→ LISTED ENTRIES
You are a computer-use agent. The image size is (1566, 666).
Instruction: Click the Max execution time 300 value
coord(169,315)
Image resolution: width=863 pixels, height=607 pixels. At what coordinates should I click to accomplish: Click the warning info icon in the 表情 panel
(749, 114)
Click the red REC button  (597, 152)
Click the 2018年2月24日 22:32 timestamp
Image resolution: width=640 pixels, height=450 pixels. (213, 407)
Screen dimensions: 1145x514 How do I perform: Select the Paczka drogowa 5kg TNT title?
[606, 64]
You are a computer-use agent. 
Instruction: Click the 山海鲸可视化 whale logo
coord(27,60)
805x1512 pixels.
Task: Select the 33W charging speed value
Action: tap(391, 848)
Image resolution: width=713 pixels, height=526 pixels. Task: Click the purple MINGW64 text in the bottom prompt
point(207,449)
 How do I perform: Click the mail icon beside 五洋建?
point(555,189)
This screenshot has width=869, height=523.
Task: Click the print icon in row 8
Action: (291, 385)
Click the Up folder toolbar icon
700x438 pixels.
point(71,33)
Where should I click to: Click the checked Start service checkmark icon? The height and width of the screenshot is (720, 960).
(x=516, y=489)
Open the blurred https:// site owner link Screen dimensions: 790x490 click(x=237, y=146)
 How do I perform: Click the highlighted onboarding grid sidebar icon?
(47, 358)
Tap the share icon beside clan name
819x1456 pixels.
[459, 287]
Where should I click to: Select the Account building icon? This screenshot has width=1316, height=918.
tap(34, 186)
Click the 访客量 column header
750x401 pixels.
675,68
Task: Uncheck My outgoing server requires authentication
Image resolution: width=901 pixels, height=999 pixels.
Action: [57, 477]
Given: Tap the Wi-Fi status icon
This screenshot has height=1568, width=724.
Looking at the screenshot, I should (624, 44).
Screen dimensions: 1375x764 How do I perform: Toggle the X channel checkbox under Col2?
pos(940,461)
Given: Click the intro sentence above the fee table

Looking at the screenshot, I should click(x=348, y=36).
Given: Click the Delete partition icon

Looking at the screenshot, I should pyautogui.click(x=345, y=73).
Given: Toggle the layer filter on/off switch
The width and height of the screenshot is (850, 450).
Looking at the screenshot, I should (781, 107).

→ WORK INSTRUCTION
Every line that holds the string "computer" must be copied from the records above.

→ RESPONSE TO THE EXERCISE
You are a computer-use agent. The image size is (1566, 666).
You are a computer-use agent. 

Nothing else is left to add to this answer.